いよいよ年度替わりを迎えます。
りんラボにとっての平成22年度は,実に慌ただしいものでした。一年前の記録を振り返れば,ブログにはiPadの話題が溢れています。
そう,まさにiPadの年(Year of the iPad)だったわけです。
りんラボとして平成22年度はタッチデバイスの教育利用に関して邁進しようと考えていました。
授業と校務の隙間で文献資料集める日々が始まり,iPadアプリの開発にも意欲を見せていました。学会でのワークショップ実施とか,アプリのプロトタイプ開発までやっていたのは確かです。
しかし,もう一つ大きな仕事を請け負っていたのも平成22年度でした。
総務省のフューチャースクール推進事業です。年度後半は,どっぷりとそちらにはまり込んでしまいました。

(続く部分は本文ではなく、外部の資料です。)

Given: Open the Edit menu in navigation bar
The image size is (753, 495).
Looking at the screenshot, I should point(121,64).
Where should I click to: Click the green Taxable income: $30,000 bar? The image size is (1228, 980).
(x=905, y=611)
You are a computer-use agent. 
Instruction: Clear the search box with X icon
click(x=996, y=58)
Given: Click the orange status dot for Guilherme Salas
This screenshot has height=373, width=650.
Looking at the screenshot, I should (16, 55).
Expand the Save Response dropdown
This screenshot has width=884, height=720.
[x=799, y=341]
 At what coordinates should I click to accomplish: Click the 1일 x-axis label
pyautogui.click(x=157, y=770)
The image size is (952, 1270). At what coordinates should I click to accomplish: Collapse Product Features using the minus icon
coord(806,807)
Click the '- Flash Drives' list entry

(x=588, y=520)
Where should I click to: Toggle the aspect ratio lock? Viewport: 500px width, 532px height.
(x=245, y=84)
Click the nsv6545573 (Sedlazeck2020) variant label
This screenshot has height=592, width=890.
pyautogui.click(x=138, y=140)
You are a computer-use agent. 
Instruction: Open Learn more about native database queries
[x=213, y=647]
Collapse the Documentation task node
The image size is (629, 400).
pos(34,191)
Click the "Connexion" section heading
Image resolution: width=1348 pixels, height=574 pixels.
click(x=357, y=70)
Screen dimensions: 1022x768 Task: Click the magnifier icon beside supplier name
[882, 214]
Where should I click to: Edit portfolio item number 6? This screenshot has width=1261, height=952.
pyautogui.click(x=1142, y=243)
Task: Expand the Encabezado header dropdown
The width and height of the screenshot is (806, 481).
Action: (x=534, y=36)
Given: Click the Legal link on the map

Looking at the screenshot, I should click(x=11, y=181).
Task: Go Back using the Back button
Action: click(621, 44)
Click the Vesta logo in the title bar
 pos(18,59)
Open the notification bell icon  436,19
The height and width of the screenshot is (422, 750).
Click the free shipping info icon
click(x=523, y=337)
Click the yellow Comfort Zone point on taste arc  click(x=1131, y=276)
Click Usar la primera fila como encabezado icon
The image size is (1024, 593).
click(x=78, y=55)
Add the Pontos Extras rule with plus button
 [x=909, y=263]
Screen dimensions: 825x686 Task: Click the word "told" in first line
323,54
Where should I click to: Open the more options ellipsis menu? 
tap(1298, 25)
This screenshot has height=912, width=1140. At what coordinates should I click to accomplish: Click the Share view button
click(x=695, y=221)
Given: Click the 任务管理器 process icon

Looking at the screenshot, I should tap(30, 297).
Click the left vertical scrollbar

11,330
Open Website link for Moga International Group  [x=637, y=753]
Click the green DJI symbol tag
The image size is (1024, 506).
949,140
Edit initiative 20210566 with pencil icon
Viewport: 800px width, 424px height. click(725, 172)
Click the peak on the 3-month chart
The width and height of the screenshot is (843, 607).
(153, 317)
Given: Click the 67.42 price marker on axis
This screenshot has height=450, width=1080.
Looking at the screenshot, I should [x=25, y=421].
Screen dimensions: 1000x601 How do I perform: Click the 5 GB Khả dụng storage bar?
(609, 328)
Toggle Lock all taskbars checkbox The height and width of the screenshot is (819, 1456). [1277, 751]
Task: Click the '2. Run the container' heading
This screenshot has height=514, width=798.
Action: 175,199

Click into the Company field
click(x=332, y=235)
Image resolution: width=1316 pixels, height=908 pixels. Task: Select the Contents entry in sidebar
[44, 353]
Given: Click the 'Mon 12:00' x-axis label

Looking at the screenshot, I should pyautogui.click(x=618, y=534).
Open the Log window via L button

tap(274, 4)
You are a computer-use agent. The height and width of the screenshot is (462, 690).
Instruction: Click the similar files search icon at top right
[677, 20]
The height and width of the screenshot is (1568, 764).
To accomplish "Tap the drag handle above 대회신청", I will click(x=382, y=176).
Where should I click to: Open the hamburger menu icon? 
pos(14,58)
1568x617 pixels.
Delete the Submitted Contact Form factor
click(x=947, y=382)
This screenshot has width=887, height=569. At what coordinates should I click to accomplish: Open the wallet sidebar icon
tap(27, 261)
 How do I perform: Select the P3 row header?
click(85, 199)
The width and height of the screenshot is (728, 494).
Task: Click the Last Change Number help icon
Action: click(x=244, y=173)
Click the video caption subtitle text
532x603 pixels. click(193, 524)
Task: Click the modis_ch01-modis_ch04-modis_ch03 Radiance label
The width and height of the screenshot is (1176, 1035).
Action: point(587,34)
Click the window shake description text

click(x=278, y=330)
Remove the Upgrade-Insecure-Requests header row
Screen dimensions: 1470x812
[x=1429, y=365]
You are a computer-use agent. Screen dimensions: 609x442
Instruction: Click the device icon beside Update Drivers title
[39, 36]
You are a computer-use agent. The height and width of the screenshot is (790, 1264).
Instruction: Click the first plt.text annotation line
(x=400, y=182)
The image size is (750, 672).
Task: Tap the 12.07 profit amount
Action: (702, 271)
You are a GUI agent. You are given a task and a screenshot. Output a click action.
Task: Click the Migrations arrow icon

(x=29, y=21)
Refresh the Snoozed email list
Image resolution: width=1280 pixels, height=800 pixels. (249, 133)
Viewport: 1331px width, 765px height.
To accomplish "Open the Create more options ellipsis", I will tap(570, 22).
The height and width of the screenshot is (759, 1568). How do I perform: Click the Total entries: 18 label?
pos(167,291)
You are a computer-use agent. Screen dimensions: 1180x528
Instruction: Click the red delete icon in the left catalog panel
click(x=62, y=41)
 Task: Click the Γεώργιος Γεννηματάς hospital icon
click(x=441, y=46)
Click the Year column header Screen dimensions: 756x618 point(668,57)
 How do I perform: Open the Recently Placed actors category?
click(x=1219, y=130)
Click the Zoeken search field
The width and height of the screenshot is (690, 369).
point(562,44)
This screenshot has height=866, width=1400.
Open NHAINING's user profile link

たくさんの人間が関わる国家事業の一部ですから,できるだけその背景を理解する努力が始まりました。国の仕事に関わるのは初めて,その流儀は誰も教えてくれませんので,周りに迷惑をかけながらもぶち当たって確かめるの繰り返しをしていました。
そんなことをしているうちに平成22年度が過ぎ去ろうとしているわけです。
—
さて,平成23年度の予定。
・フューチャースクール推進事業
・教育の情報化に関する本を執筆
この2つを中心に進めていく予定です。
フューチャースクール推進事業では,文部科学省の学びのイノベーション事業も自動的に関係することになるので,それなりに対応しながら,またいろいろ発信してみます。
本を書いてみようというのは個人目標で,自分が関わったことや調べたことをまとめるタイミングかなと考えているということです。PDFで公開しながら執筆していきたいと思います。
平成23年度は,担当する授業の時間割りがさらに不都合な散らばり方になり,外部で仕事するのが難しくなりそうなので,閉じこもって文章を書こうというわけです。
あとは,隙間でプログラミングでもして気晴らしをしようと思います。
さて,平成23年度も頑張りましょう。
カテゴリー: 話題
ご卒業・ご修了おめでとうございます
この時期は卒業・修了,また異動などの見送りとお別れの季節です。
私の職場でも先日,卒業式が行なわれました。そして私の古巣でもたくさんの後輩たちが卒業や修了を迎えて新たな場所や時間へと移ろうとしています。
–
この職に関わって十何年が経ちました。時間ばかりが経って,私自身は相変わらずで恥ずかしい限りですが,見送る立場をそれだけ繰り返したことになります。
基本的に別れは好きではないので,その裏返しで他人に深入りしない質です。
教え子たちのほとんどが「女の子」なのは幸いで,もともとうだつが上がらない男性教員には関心もないし,卒業してもほとんど会うこともないので,見送る寂しさに耐えれば,それでまた次へと進む,その繰り返しで過ごせます。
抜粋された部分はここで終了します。